The First 3 Years: The Golden Window for Prepayment
In the early years of repayment, most of your EMI goes toward interest. A prepayment in this window hits the principal directly, reducing the interest base for all future months.
Rs 20 lakh loan at 10%, 10-year tenure — impact of Rs 1 lakh prepayment:
| Prepaid In | Interest Saved Over Tenure | Tenure Reduction |
|---|---|---|
| Year 1 | Rs 80,000 | 5 months |
| Year 3 | Rs 55,000 | 4 months |
| Year 5 | Rs 35,000 | 3 months |
| Year 7 | Rs 18,000 | 2 months |
| Year 9 | Rs 5,000 | 1 month |
Actionable strategy for fresh graduates:
- Months 1-6: Pay minimum EMI, build 3-month emergency fund
- Months 7-12: Start Rs 5,000-10,000/month extra toward principal
- Annual bonus (typically month 12-15): Lump sum prepay 50-100% of bonus
- Year 2-3: Increase prepayment as salary grows
Students who save 20-30% of total interest use this exact pattern — not financial wizardry, just front-loaded discipline.
Balance Transfer: The Free Lunch Most Graduates Ignore
RBI mandates zero prepayment penalty on floating-rate loans from January 2026. This makes balance transfer from NBFC to PSU bank almost free.
Example: Rs 25 lakh outstanding at Credila (11%) transferred to SBI (8.5%)
| Metric | Credila (11%) | SBI (8.5%) | Savings |
|---|---|---|---|
| Monthly EMI (10 years) | Rs 34,432 | Rs 31,012 | Rs 3,420/month |
| Total interest remaining | Rs 16.32 lakh | Rs 12.21 lakh | Rs 4.11 lakh |
| Processing fee | — | Rs 0 | — |
| Prepayment penalty | Rs 0 | — | — |
Rs 4.11 lakh saved for filling out some paperwork and waiting 2-4 weeks. The catch: SBI will re-underwrite the loan. Your co-applicant’s CIBIL must meet SBI’s threshold, and if collateral is required, fresh property valuation adds 2-3 weeks. For the complete process, NBFC lock-in traps, and break-even math on when transfer is worth it, see the education loan balance transfer guide.
The Complete Repayment Playbook
Phase 1: First 6 Months Post-Course
- Set up EMI auto-debit (some banks give 0.25% rate reduction for auto-debit)

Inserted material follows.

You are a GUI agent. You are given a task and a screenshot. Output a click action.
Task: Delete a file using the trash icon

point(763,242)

- Build 3-month emergency fund before any prepayment
- If EMI > 40% of salary, request step-up or tenure extension
- If NBFC rate > 10%, start balance transfer research
Phase 2: Months 7-36 (The Golden Window)
- Every bonus, incentive, and tax refund goes toward prepayment
- Start SIP only after emergency fund is built and EMI is under 30% of salary
- If on Old Tax Regime, claim 80E aggressively — get interest certificate from bank
- If on New Tax Regime, prepayment is unambiguously better than investing at rates above 9%
Phase 3: Months 37-84
- Shift ratio toward investing as loan principal decreases
- Monitor balance transfer opportunities if RBI cuts repo rate
- Section 80E deduction window closes 8 years from first payment — plan accordingly
- Consider foreclosure if outstanding drops below Rs 3-5 lakh (the interest savings become marginal)
Phase 4: Final Stretch
- Get NOC (No Objection Certificate) immediately after last EMI
- Get collateral release documentation within 30 days
- Check CIBIL report 45 days after closure — loan should show as “Closed,” not “Settled”

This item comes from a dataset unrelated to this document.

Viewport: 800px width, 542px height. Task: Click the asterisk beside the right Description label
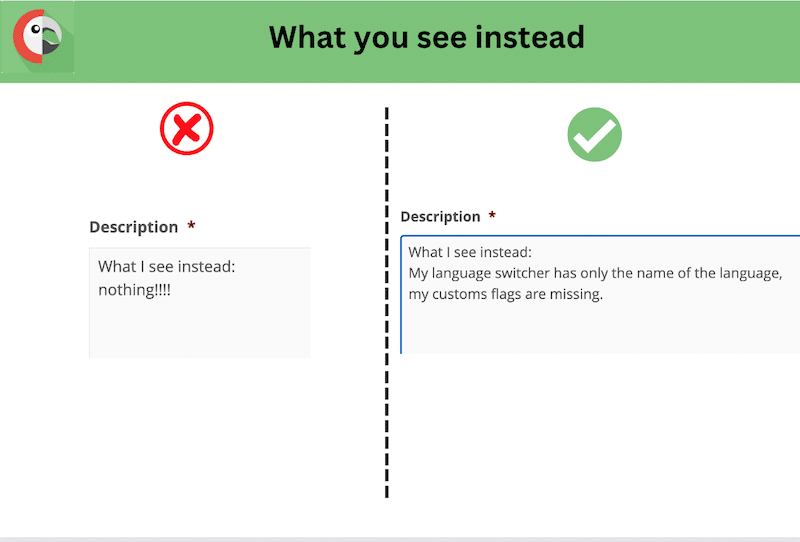pyautogui.click(x=492, y=215)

- Keep all loan closure documents for 7 years (required if CIBIL disputes arise)
What Not to Do
Do not take a personal loan to prepay an education loan. Personal loans at 12-18% to close a 9% education loan makes zero financial sense. This happens more often than it should — driven by emotional desire to be “debt-free.”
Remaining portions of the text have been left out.